Cluster and Datacenter

A DSE logical datacenter is the primary resource managed by the dse-k8s-operator. Within a single Kubernetes namespace:

• A single DseDatacenter resource defines a single-datacenter DSE cluster.
• Two DseDatacenter resources with different dseClusterName's define two separate and unrelated single-datacenter DSE clusters. Note the operator manages both clusters since they reside within the same Kubernetes namespace.
• Two or more DseDatacenter resources that share the same dseClusterName define a multi-datacenter DSE cluster. The operator will join the DSE instances in each datacenter into a logical topology that acts as a single DSE cluster.
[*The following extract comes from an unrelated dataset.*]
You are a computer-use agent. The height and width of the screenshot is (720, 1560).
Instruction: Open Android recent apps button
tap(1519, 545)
For this guide, we define a single-datacenter cluster. The cluster is named cluster1 with the datacenter named dc1.

Racks

DSE is rack-aware, and the racks parameter will configure the DSE operator to set up pods in a rack aware way. Note the Kubernetes worker nodes must have labels matching failure-domain.beta.kubernetes.io/zone. Racks must have identifiers for our purposes they are r1, r2, and r3.

DSE Node Count

The size parameter is the number of DSE instances to run in the datacenter. For optimal performance, it's recommended to run only one DSE instance per Kubernetes worker node. The operator will attempt to enforce that limit, and DSE pods may get stuck in the Pending status if there are insufficient Kubernetes workers available.

This guide assumes a three worker configuration. Should your cluster contain fewer resources adjust the size value accordingly.

Storage

Define the storage with a combination of the previously provisioned storage class and size parameters. These inform the storage provisioner how much room to require from the backend.

Configuration of DSE

The config key in the DseDatacenter resource contains the parameters used to configure the DSE process running in each pod. In general, it's not necessary to specify anything here at all. Settings that omitted from the config key will receive reasonable default values and its quite common to run demo clusters with no custom configuration of DSE.
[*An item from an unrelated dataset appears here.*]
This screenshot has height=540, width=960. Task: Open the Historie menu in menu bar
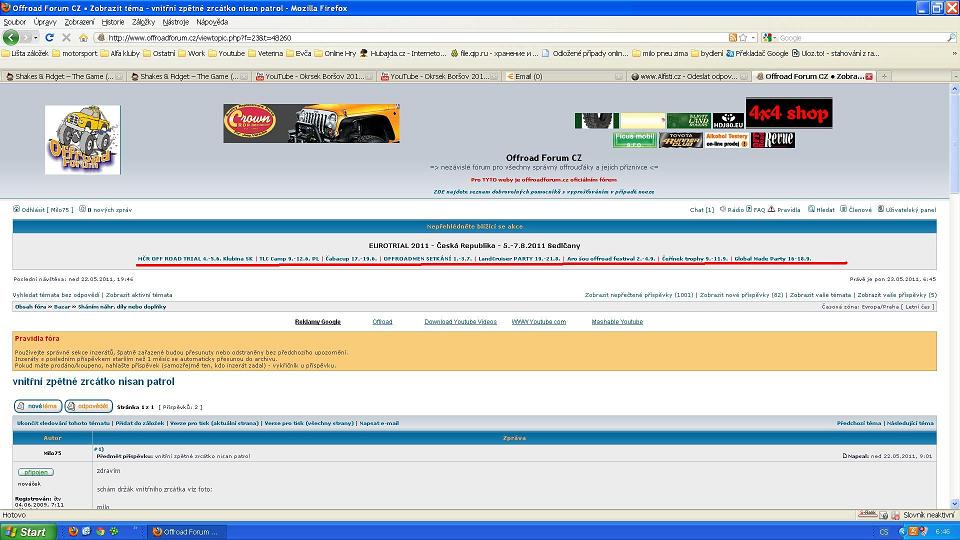point(113,21)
Omit parameters that have already been specified elsewhere in the DseDatacenter resource in the config section. For example, the cluster_name in cassandra.yaml is automatically filled in by the operator. Similarly, parameters that apply to an individual DSE instance like initial_token and listen_address are not appropriate as the operator manages these automatically.

It's worth noting a large number of keys and values can be specified in the config section, but the details currently not well documented. The config key data structure resembles the API for DataStax OpsCenter Lifecycle Manager (LCM) Configuration Profiles. Translating LCM config profile API payloads to this format is straightforward. Documentation of this section will be present in future releases.

Example Config

The following example illustrates a DseDatacenter resource.

apiVersion: datastax.com/v1alpha1
kind: DseDatacenter
metadata:
  name: dc1
spec:
  dseClusterName: cluster1
  size: 3
  storageclaim:
    storageclassname: dse-storage
    resources:
      requests:
        storage: 20Gi
  racks:
    - name: r1
    - name: r2
    - name: r3
  config:
    dse-yaml:
      authentication_options:
        enabled: False
    #cassandra-yaml:
    #  num_tokens: 32
    #jvm-options:
    #  initial_heap_size: "16g"
    #  max_heap_size: "16g"
    #10-write-prom-conf:
    #  enabled: True

Consider customizing the example above to suit your requirements, and save it as cluster1-dc1.yaml. Apply this file via kubectl and watch the list of pods as the operator deploys them. Completing a deployment may take several minutes per DSE instance. When all DSE pods match the Running status, the cluster is ready to use.

$ kubectl -n my-dse-ns apply -f ./cluster1-dc1.yaml

$ kubectl -n my-dse-ns get pods
NAME                            READY   STATUS    RESTARTS   AGE
dse-operator-f74447c57-kdf2p    1/1     Running   0          13m
gke-cluster1-dc1-r1-sts-0       1/1     Running   0          5m38s
gke-cluster1-dc1-r2-sts-0       1/1     Running   0          42s
gke-cluster1-dc1-r3-sts-0       1/1     Running   0          6m7s

Using Your DSE cluster

Connecting from inside the Kubernetes cluster

The DSE operator makes a Kubernetes headless service available at <dseClusterName>-<datacenterName>-service. Any CQL client inside the Kubernetes cluster should be able to connect to cluster1-dc1-service.my-dse-cluster and use the nodes in a round-robin fashion as contact points.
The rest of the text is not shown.